While the Centre has been making big bang announcements towards boosting its Digital India campaign over the last two years, start-up and investors community want the Finance Minister to not announce any new schemes but find ways to implement the existing ones without bureaucratic hurdles.
This was the crux of the message emerging out of a panel discussion organised by BusinessLine as part of the run-up to the Budget 2017-18. The participants said the Centre needs to have lesser regulations and abolish unnecessary levies imposed on start-ups.
Manoj Gupta, Founder of Crafstvilla, said that starting up in India still remains a Herculean challenge compared to developed economies such as the US or Singapore. “The problem is not to start a business but the compliances and regulations one has to go through. There are so much paperwork required. What we need is an ease of start, ease of compliance and ease of exits,” he said adding start-ups should be treated differently and the archaic laws need to be amended.
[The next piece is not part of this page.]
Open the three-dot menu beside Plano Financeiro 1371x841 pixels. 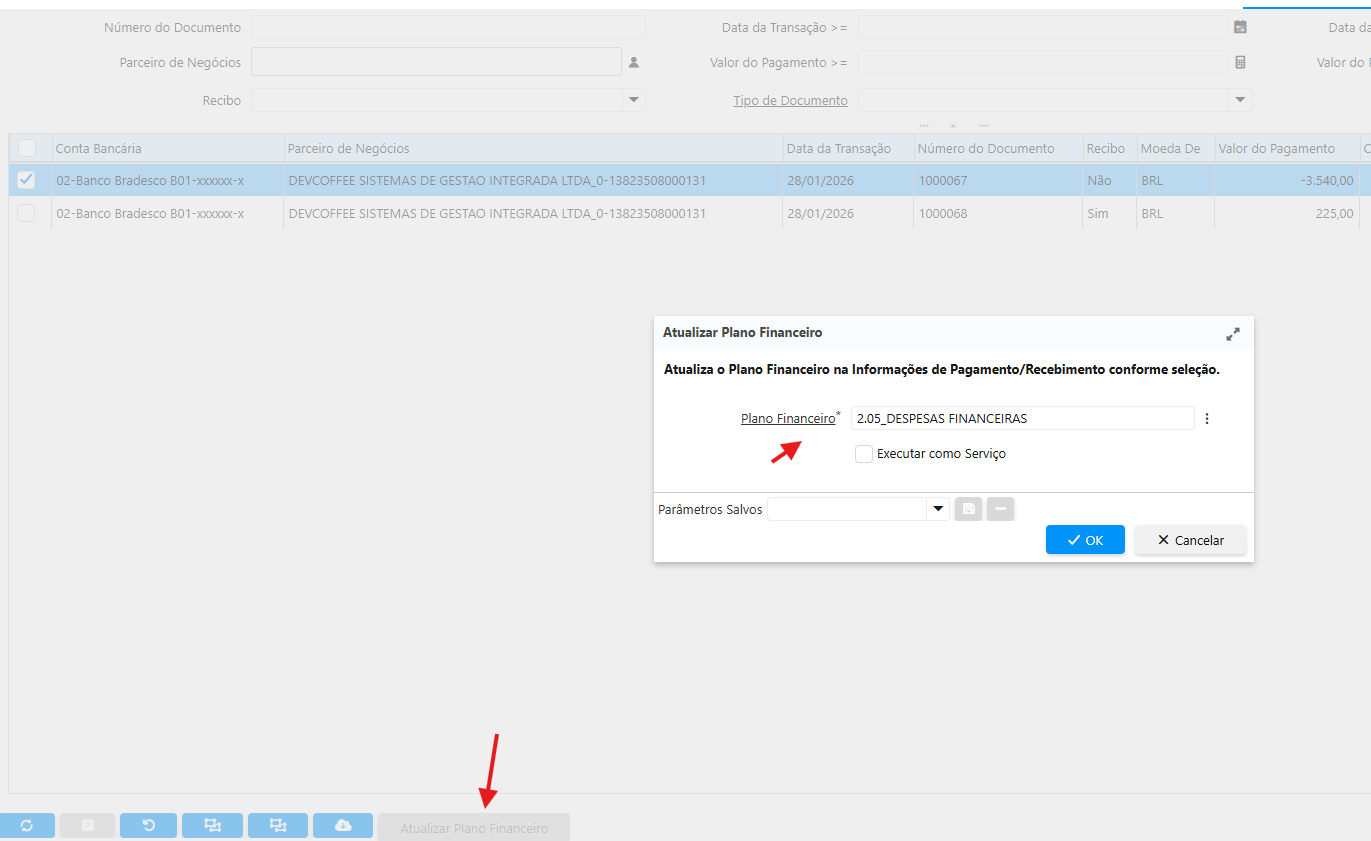[1207, 419]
Naveen Surya, founder of digital payments company ItzCash, said that the Government needs to announce enough incentives for both consumers and merchants to be able to make digital payments and for that the Government has to digitise a lot of its own transactions.
Mahesh Murthy, a tech investor and Founder of SeedFund, was of the view that the Government needs to be more pro-active and should not work towards making headlines in the media.
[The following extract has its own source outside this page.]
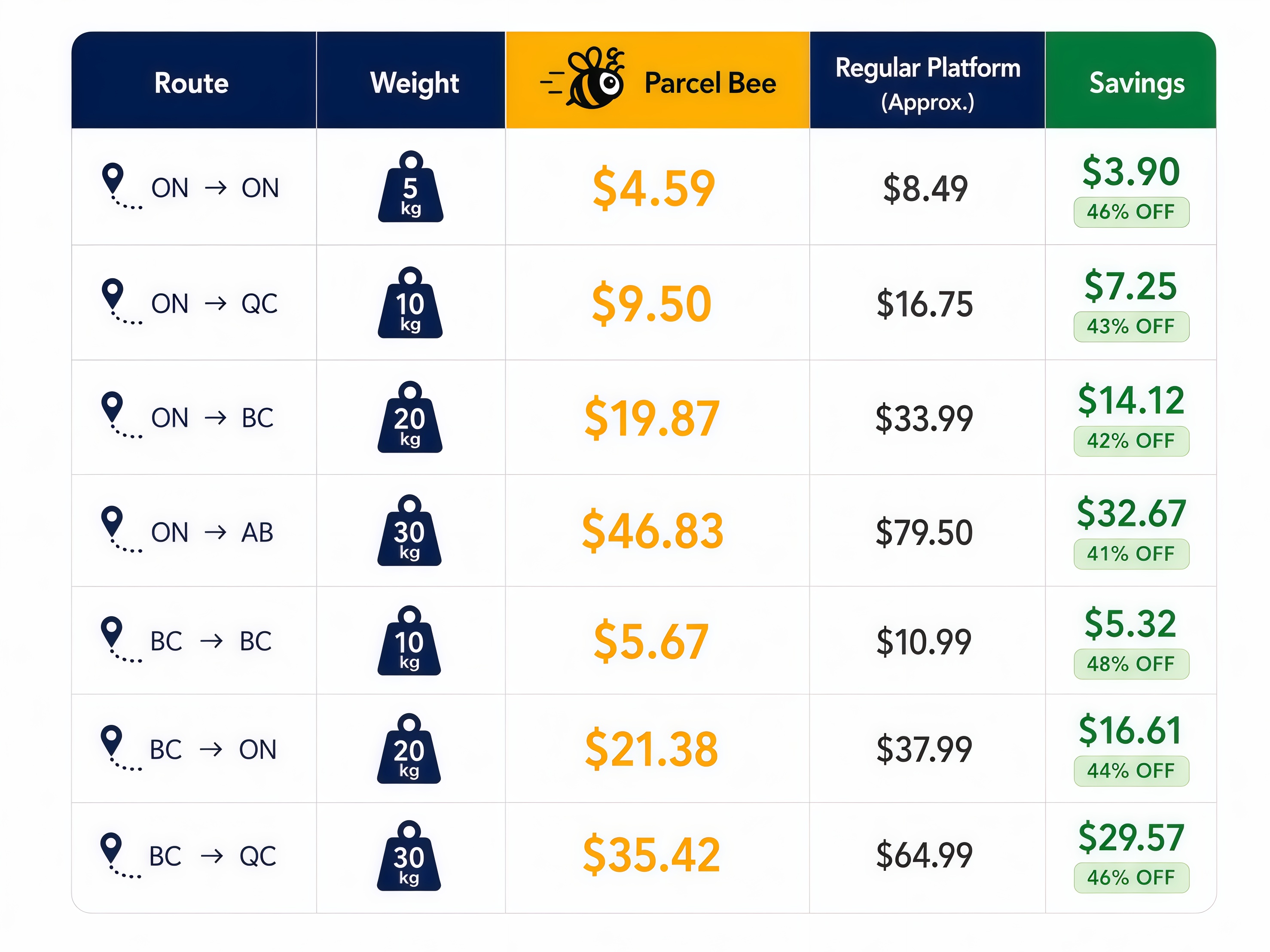Click the $35.42 Parcel Bee price

click(x=652, y=855)
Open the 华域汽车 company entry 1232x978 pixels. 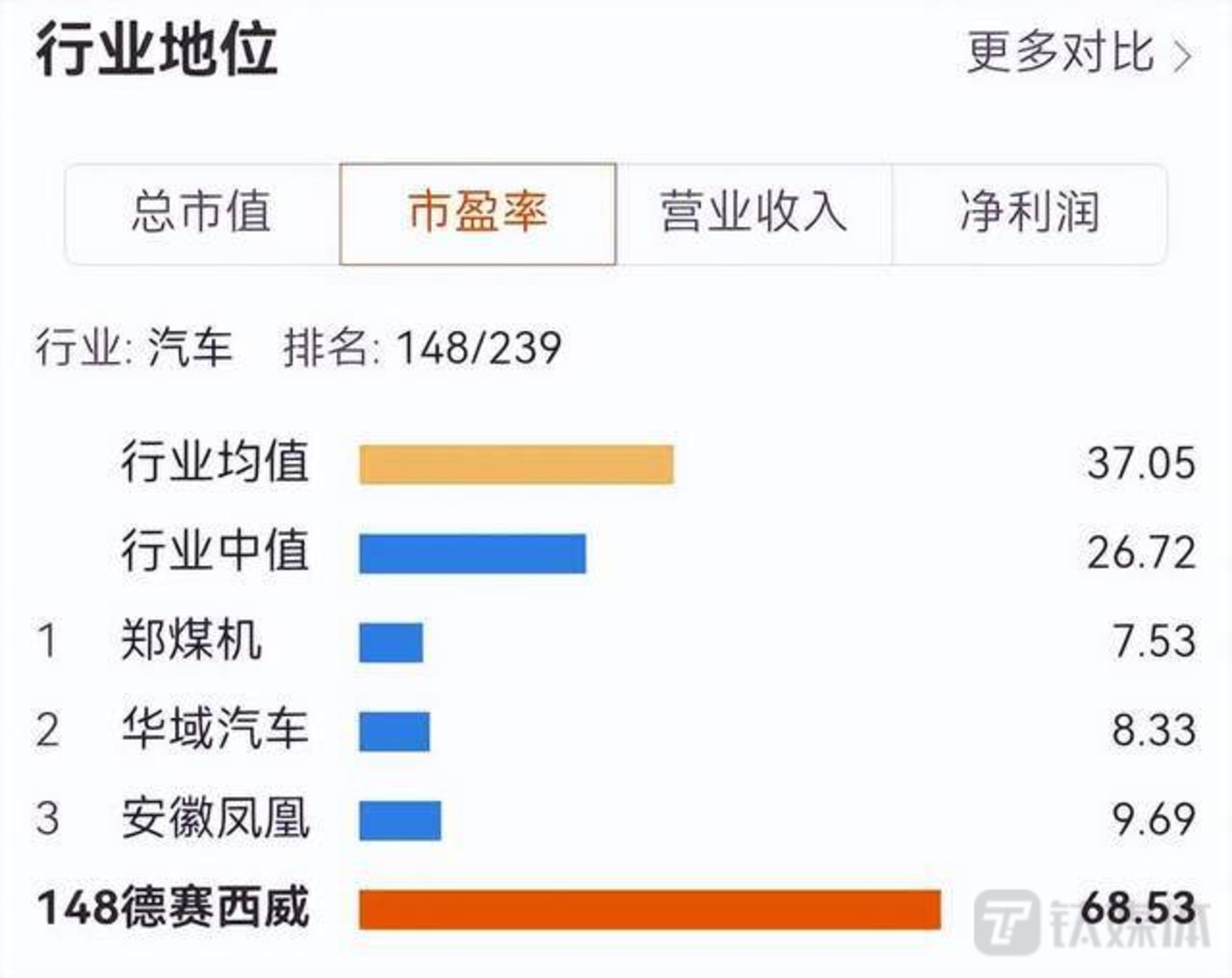[215, 729]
“Start-ups are the new job creators and it's time to give these people enough support,” Murthy said adding that one most important step towards this can be creating lot of engines of growth like Nasdaq in the US or AIM in the UK.
“Make it easy for the start-ups to list and allow accredited investors to invest in them. Tax holidays on profits for three years is not the solution as no start-up makes money in the initial years,” Murthy said adding that there is need for growth exchange like Nasdaq.
Longer tax holidaysSerial angel and PE investor Sanjay Mehta said the Government should have longer tax holidays for a period of 10-15 years for start-ups just like what TCS and Infosys were given to boost the IT sector. “There is an immediate need to abolish Section 56 (2b vii) of the Income Tax laws even for those companies incorporated before April 2016 as it is detrimental to investors providing funding to new entrepreneurs,” Mehta said.
Mehta also said that the Government should ensure that capital in easily accessible to entrepreneurs.